=== Begin Enclosure ===

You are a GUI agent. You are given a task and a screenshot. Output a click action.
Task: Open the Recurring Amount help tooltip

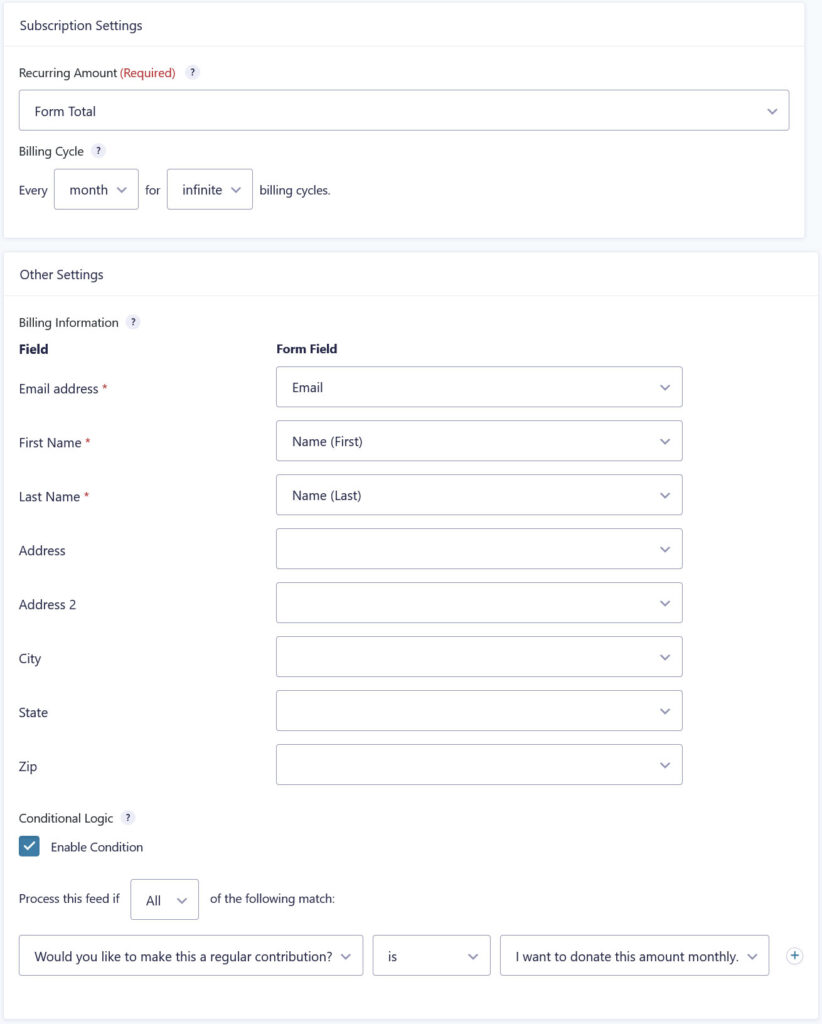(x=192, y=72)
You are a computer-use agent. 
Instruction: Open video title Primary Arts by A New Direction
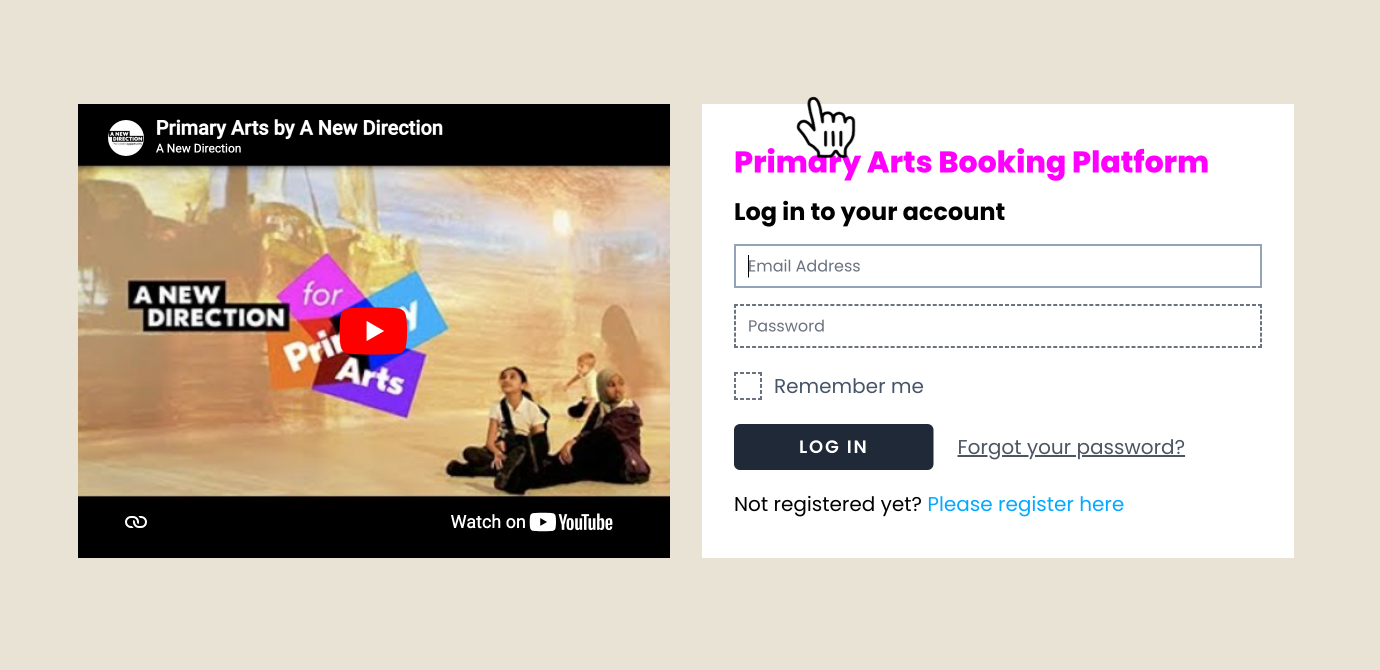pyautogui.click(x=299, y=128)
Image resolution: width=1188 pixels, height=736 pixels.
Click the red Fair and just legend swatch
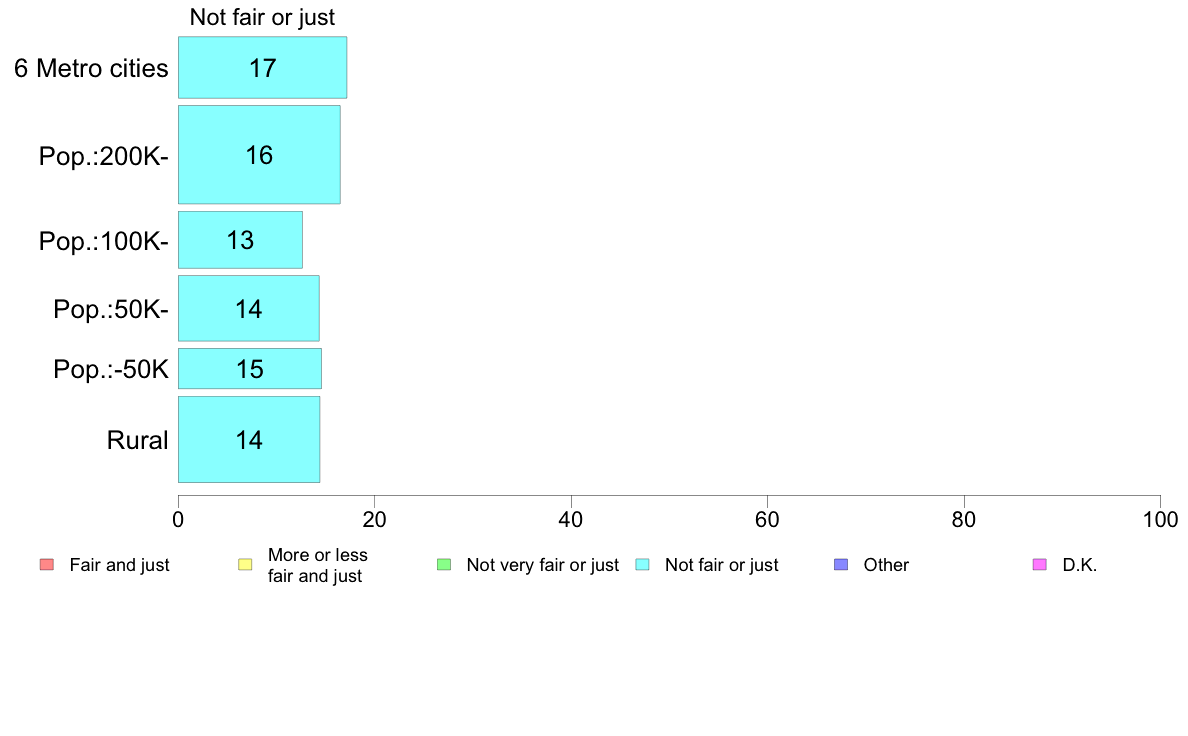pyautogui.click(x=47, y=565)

=== End Enclosure ===
=== Begin Enclosure ===

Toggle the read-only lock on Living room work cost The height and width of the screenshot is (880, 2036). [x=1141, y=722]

=== End Enclosure ===

WHAT YOU NEED TO DO: Among the entries above, copy exactly the stretch from the line holding "You are a GUI" through the line holding "Image resolution: width=1188", leaving out any pictures.

THE ANSWER:
You are a GUI agent. You are given a task and a screenshot. Output a click action.
Task: Open the Recurring Amount help tooltip

(x=192, y=72)
You are a computer-use agent. 
Instruction: Open video title Primary Arts by A New Direction
pyautogui.click(x=299, y=128)
Image resolution: width=1188 pixels, height=736 pixels.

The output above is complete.